_WORK ORDER_
Retype the records in full, keeping each character as it is.

(Items from a data source)
----

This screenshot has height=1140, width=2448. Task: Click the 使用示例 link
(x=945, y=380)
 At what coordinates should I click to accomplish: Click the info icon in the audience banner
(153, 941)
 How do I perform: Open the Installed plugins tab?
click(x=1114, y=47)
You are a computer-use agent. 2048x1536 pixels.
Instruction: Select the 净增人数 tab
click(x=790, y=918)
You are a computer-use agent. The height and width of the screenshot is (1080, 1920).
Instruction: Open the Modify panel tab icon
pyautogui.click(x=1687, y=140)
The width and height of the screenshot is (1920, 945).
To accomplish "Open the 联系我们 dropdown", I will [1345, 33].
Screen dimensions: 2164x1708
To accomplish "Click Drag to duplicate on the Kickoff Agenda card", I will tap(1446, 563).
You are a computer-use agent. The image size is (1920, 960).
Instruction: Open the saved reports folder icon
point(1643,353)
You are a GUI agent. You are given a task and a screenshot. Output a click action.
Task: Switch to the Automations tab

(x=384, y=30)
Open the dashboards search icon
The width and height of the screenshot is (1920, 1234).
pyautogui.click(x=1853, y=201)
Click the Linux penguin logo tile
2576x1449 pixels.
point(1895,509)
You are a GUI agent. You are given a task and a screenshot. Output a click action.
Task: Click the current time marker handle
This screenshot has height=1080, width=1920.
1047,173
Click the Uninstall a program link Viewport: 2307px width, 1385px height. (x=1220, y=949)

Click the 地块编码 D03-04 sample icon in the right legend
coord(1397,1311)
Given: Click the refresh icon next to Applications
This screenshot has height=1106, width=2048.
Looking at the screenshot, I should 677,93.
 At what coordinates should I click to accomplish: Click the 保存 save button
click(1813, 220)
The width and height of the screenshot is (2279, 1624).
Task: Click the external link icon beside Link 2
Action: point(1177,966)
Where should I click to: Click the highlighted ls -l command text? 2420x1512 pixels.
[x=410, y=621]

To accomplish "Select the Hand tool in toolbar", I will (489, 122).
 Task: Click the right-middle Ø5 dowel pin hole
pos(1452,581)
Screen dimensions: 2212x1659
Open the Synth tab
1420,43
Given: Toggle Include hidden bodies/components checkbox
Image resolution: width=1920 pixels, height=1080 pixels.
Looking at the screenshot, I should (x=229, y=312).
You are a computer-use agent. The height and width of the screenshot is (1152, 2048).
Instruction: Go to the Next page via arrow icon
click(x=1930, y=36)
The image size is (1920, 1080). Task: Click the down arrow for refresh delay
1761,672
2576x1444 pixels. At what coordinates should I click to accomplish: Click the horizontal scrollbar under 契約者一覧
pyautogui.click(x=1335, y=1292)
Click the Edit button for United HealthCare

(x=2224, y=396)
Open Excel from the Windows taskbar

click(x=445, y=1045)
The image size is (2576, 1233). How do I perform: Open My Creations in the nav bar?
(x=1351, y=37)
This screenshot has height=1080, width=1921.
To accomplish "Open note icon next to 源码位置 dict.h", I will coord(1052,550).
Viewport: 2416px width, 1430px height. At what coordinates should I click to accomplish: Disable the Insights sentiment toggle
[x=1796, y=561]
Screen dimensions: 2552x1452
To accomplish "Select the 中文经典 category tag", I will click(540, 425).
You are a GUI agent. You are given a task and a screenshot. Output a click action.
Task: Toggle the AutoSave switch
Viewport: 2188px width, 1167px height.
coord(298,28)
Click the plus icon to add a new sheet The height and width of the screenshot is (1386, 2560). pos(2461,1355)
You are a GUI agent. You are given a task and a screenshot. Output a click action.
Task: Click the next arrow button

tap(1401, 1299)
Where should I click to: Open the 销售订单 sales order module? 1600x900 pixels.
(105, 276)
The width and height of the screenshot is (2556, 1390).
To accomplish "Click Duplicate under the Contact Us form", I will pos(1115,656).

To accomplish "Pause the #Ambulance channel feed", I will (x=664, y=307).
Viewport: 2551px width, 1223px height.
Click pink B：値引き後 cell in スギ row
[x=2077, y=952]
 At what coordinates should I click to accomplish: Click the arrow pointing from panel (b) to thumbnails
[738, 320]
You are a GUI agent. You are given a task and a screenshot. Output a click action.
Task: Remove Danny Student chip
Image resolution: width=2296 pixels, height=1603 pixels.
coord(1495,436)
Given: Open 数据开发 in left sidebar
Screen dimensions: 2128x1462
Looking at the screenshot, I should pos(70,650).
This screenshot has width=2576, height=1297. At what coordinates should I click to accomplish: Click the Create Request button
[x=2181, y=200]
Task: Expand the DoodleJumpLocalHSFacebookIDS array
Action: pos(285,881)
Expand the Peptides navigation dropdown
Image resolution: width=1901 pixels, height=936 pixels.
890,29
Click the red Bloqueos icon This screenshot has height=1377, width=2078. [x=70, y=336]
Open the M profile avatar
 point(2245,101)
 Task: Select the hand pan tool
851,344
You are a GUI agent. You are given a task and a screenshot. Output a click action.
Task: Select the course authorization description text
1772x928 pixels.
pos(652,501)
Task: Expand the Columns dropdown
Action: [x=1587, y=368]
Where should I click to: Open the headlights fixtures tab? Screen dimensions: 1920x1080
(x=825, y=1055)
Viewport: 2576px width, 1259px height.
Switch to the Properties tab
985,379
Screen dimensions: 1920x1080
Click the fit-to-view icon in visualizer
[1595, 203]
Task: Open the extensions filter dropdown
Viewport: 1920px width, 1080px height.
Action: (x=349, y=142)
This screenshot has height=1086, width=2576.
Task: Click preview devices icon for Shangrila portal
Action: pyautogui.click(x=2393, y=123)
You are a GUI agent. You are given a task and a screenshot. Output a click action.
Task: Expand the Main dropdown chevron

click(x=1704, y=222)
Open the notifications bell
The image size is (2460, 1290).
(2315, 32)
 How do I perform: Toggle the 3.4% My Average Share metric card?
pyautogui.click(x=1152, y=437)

----

_WRITTEN RESPONSE_
This screenshot has height=1140, width=2448. Task: Click the 使用示例 link
(x=945, y=380)
 At what coordinates should I click to accomplish: Click the info icon in the audience banner
(153, 941)
 How do I perform: Open the Installed plugins tab?
click(x=1114, y=47)
You are a computer-use agent. 2048x1536 pixels.
Instruction: Select the 净增人数 tab
click(x=790, y=918)
You are a computer-use agent. The height and width of the screenshot is (1080, 1920).
Instruction: Open the Modify panel tab icon
pyautogui.click(x=1687, y=140)
The width and height of the screenshot is (1920, 945).
To accomplish "Open the 联系我们 dropdown", I will [1345, 33].
Screen dimensions: 2164x1708
To accomplish "Click Drag to duplicate on the Kickoff Agenda card", I will tap(1446, 563).
You are a computer-use agent. The image size is (1920, 960).
Instruction: Open the saved reports folder icon
point(1643,353)
You are a GUI agent. You are given a task and a screenshot. Output a click action.
Task: Switch to the Automations tab

(x=384, y=30)
Open the dashboards search icon
The width and height of the screenshot is (1920, 1234).
pyautogui.click(x=1853, y=201)
Click the Linux penguin logo tile
2576x1449 pixels.
point(1895,509)
You are a GUI agent. You are given a task and a screenshot. Output a click action.
Task: Click the current time marker handle
This screenshot has height=1080, width=1920.
1047,173
Click the Uninstall a program link Viewport: 2307px width, 1385px height. (x=1220, y=949)

Click the 地块编码 D03-04 sample icon in the right legend
coord(1397,1311)
Given: Click the refresh icon next to Applications
This screenshot has height=1106, width=2048.
Looking at the screenshot, I should 677,93.
 At what coordinates should I click to accomplish: Click the 保存 save button
click(1813, 220)
The width and height of the screenshot is (2279, 1624).
Task: Click the external link icon beside Link 2
Action: point(1177,966)
Where should I click to: Click the highlighted ls -l command text? 2420x1512 pixels.
[x=410, y=621]

To accomplish "Select the Hand tool in toolbar", I will (489, 122).
 Task: Click the right-middle Ø5 dowel pin hole
pos(1452,581)
Screen dimensions: 2212x1659
Open the Synth tab
1420,43
Given: Toggle Include hidden bodies/components checkbox
Image resolution: width=1920 pixels, height=1080 pixels.
Looking at the screenshot, I should (x=229, y=312).
You are a computer-use agent. The height and width of the screenshot is (1152, 2048).
Instruction: Go to the Next page via arrow icon
click(x=1930, y=36)
The image size is (1920, 1080). Task: Click the down arrow for refresh delay
1761,672
2576x1444 pixels. At what coordinates should I click to accomplish: Click the horizontal scrollbar under 契約者一覧
pyautogui.click(x=1335, y=1292)
Click the Edit button for United HealthCare

(x=2224, y=396)
Open Excel from the Windows taskbar

click(x=445, y=1045)
The image size is (2576, 1233). How do I perform: Open My Creations in the nav bar?
(x=1351, y=37)
This screenshot has height=1080, width=1921.
To accomplish "Open note icon next to 源码位置 dict.h", I will coord(1052,550).
Viewport: 2416px width, 1430px height. At what coordinates should I click to accomplish: Disable the Insights sentiment toggle
[x=1796, y=561]
Screen dimensions: 2552x1452
To accomplish "Select the 中文经典 category tag", I will click(540, 425).
You are a GUI agent. You are given a task and a screenshot. Output a click action.
Task: Toggle the AutoSave switch
Viewport: 2188px width, 1167px height.
coord(298,28)
Click the plus icon to add a new sheet The height and width of the screenshot is (1386, 2560). pos(2461,1355)
You are a GUI agent. You are given a task and a screenshot. Output a click action.
Task: Click the next arrow button

tap(1401, 1299)
Where should I click to: Open the 销售订单 sales order module? 1600x900 pixels.
(105, 276)
The width and height of the screenshot is (2556, 1390).
To accomplish "Click Duplicate under the Contact Us form", I will pos(1115,656).

To accomplish "Pause the #Ambulance channel feed", I will (x=664, y=307).
Viewport: 2551px width, 1223px height.
Click pink B：値引き後 cell in スギ row
[x=2077, y=952]
 At what coordinates should I click to accomplish: Click the arrow pointing from panel (b) to thumbnails
[738, 320]
You are a GUI agent. You are given a task and a screenshot. Output a click action.
Task: Remove Danny Student chip
Image resolution: width=2296 pixels, height=1603 pixels.
coord(1495,436)
Given: Open 数据开发 in left sidebar
Screen dimensions: 2128x1462
Looking at the screenshot, I should pos(70,650).
This screenshot has width=2576, height=1297. At what coordinates should I click to accomplish: Click the Create Request button
[x=2181, y=200]
Task: Expand the DoodleJumpLocalHSFacebookIDS array
Action: pos(285,881)
Expand the Peptides navigation dropdown
Image resolution: width=1901 pixels, height=936 pixels.
890,29
Click the red Bloqueos icon This screenshot has height=1377, width=2078. [x=70, y=336]
Open the M profile avatar
 point(2245,101)
 Task: Select the hand pan tool
851,344
You are a GUI agent. You are given a task and a screenshot. Output a click action.
Task: Select the course authorization description text
1772x928 pixels.
pos(652,501)
Task: Expand the Columns dropdown
Action: [x=1587, y=368]
Where should I click to: Open the headlights fixtures tab? Screen dimensions: 1920x1080
(x=825, y=1055)
Viewport: 2576px width, 1259px height.
Switch to the Properties tab
985,379
Screen dimensions: 1920x1080
Click the fit-to-view icon in visualizer
[1595, 203]
Task: Open the extensions filter dropdown
Viewport: 1920px width, 1080px height.
Action: (x=349, y=142)
This screenshot has height=1086, width=2576.
Task: Click preview devices icon for Shangrila portal
Action: pyautogui.click(x=2393, y=123)
You are a GUI agent. You are given a task and a screenshot. Output a click action.
Task: Expand the Main dropdown chevron

click(x=1704, y=222)
Open the notifications bell
The image size is (2460, 1290).
(2315, 32)
 How do I perform: Toggle the 3.4% My Average Share metric card?
pyautogui.click(x=1152, y=437)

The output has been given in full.